Taking Care of Your Mental Health as a Small Business Owner With Joey Lusvardi of Class Act Cats

As a psychiatric physician assistant, Joey Lusvardi spends his days diagnosing mental health concerns, prescribing medications and providing treatments to his patients with the goal of improving their quality of life. 

But at night and on weekends, he’s focused on caring for a different type of clientele. The type with four legs, whiskers and long, fluffy tails. 

Yes, we’re talking about cats.

“Surprisingly, there’s a lot of overlap between what I do in my day job and what I do with my business,” said Lusvardi, who launched his Minneapolis-based feline behavior consultation service, Class Act Cats, in 2020 after going through some behavioral challenges with his own pet. “It’s definitely been a bit of an adventure running my own business because I didn’t think I would end up in this position at all, but I’m really enjoying it.”

Like many people, Lusvardi did some soul searching during the Covid-19 pandemic and started thinking that he wanted to go in a bit of a different direction, careerwise. 

“Long story short, I realized that my real passion probably is cats,” he said with a laugh. “Not that I dislike people, but I just prefer cats.”

After a veterinarian friend suggested he look into the field of cat behavior consulting, Lusvardi took several classes on the subject to get a better understanding of what makes cats tick and how to train them.

“I already had a fairly solid foundation given my background in psychology and mental health,” he said. “I just tailored my learning more toward cats.”

Now that Class Act Cats is up and running, Lusvardi works with clients both in person and remotely. Some of them are interested in teaching their cats how to do tricks or training them to go into a carrier or sit on command but the bulk of his time is spent doing behavior consultations.

“Folks have cats that have litter box issues, or they’re biting, or there are intercat problems where they’ve had two cats that previously were getting along and now they’re going at each other, or they’re scratching up the furniture,” he said. “I can help them figure out a plan that takes into account cats’ natural behaviors and tendencies and focuses on positive reinforcement and environmental modifications.”


Lusvardi’s Effective Recommendations

Lusvardi aims to make the training sessions pleasant and fun for both cats and humans and he’s having a lot of fun in his venture. However, based on his medical background, he’s well aware that small business owners face their share of stresses no matter how much they love their jobs. If those stresses turn into major struggles, he encourages them to reach out to a mental health professional or their general practitioner for help. But in terms of everyday ways to manage the challenge of running a business while taking care of yourself at the same time, here are a few of Lusvardi’s recommendations: 

  • Set boundaries: Thanks to cell phones, tablets and laptops, it’s almost too easy to work nonstop and that’s a surefire recipe for burnout. Although easier said than done, tell your clients that if they contact you after, say, 9 p.m., you’ll get back to them the next day. Block time off on your calendar if you’re getting overwhelmed and need to catch up. Schedule in a few breaks during the day to simply get up and walk around. “I’ve definitely had thoughts like ‘what if someone wants to book an appointment and I’m not available? Am I going to miss some sort of opportunity?’” Lusvardi said. “But then I remind myself that I’m going to miss a lot more opportunities if I’m not able to conduct my business or I’m so tired that I end up quitting.”

## [WHAT YOU NEED TO DO]
From the article on Joey Lusvardi and Class Act Cats, list every problem behavior he says clients' cats have. The data plays no part in the article.

## [PROVIDED DATA]
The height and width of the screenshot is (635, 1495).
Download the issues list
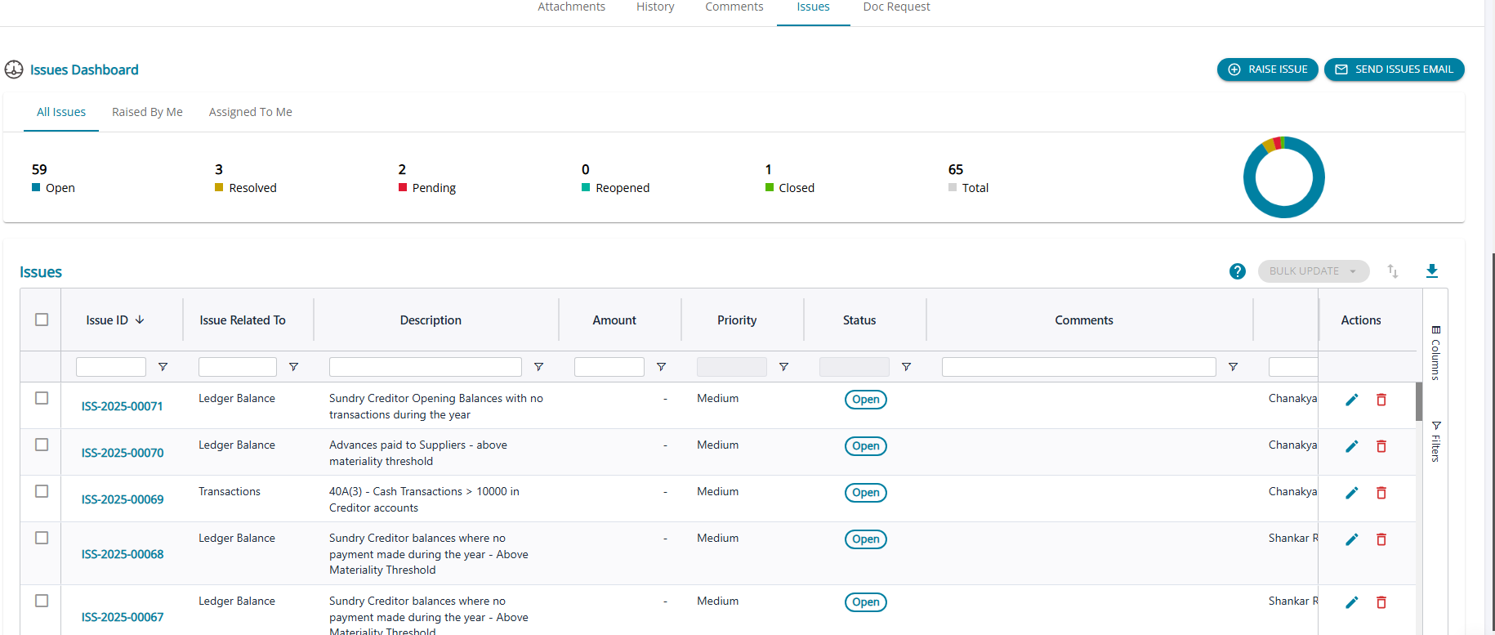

## [SOLUTION FOR THIS PROBLEM]
- Litter box issues
- Biting
- Intercat problems, where two cats that used to get along now go at each other
- Scratching up the furniture